§ **WORK TO COMPLETE**: Within the records, which lines hold the string "イエローゴールド"? Report each one by copying it.

[SOURCE DATA Boundary: Start]

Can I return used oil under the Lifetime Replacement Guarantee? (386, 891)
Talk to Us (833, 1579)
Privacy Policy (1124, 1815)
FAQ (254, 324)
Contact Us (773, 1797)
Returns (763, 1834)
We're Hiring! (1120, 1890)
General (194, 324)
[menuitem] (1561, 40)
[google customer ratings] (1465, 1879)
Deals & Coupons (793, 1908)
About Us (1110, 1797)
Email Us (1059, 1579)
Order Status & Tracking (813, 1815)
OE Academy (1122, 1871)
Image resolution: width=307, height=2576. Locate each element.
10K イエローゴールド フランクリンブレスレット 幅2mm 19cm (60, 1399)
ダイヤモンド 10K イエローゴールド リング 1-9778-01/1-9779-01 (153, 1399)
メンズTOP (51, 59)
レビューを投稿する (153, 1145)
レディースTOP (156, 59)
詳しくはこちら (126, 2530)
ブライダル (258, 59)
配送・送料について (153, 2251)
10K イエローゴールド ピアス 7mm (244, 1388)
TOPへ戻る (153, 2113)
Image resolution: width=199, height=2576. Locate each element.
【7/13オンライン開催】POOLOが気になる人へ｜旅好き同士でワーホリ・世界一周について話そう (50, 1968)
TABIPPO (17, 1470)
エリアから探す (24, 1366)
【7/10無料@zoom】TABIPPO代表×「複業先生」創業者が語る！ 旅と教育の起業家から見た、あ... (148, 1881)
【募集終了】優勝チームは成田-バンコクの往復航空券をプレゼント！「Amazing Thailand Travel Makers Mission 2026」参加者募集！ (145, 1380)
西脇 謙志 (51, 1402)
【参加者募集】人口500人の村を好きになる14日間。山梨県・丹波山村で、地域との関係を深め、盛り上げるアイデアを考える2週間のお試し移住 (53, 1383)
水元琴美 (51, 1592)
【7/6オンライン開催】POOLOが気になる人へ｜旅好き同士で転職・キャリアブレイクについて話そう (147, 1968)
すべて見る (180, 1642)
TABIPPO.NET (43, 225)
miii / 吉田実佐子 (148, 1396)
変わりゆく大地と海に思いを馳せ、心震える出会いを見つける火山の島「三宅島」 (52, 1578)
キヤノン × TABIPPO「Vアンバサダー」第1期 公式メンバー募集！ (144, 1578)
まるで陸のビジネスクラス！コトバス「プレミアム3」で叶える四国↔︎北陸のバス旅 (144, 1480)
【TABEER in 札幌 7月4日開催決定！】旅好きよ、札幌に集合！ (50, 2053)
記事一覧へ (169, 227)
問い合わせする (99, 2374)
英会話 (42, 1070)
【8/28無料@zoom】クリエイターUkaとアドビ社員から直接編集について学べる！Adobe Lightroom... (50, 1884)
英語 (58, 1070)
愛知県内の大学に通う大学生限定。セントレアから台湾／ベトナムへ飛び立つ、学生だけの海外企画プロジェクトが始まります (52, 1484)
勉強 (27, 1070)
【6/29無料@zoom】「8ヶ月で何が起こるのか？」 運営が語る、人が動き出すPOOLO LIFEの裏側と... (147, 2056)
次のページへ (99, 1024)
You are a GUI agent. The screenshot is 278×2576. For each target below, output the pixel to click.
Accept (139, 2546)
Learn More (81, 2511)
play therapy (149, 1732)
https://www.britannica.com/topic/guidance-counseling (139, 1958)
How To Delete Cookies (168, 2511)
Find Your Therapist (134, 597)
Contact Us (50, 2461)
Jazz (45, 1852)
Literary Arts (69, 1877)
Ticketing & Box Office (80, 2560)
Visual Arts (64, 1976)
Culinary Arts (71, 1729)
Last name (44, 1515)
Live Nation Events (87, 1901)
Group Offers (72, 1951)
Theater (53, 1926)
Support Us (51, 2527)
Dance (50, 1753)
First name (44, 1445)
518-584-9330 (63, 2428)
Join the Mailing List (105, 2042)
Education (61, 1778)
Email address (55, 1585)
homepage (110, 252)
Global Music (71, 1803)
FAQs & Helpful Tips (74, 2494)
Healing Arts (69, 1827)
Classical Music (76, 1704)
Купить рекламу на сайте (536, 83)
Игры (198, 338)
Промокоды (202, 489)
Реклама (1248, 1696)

[SOURCE DATA Boundary: End]

§ **TASK RESULT**:
10K イエローゴールド フランクリンブレスレット 幅2mm 19cm (60, 1399)
ダイヤモンド 10K イエローゴールド リング 1-9778-01/1-9779-01 (153, 1399)
10K イエローゴールド ピアス 7mm (244, 1388)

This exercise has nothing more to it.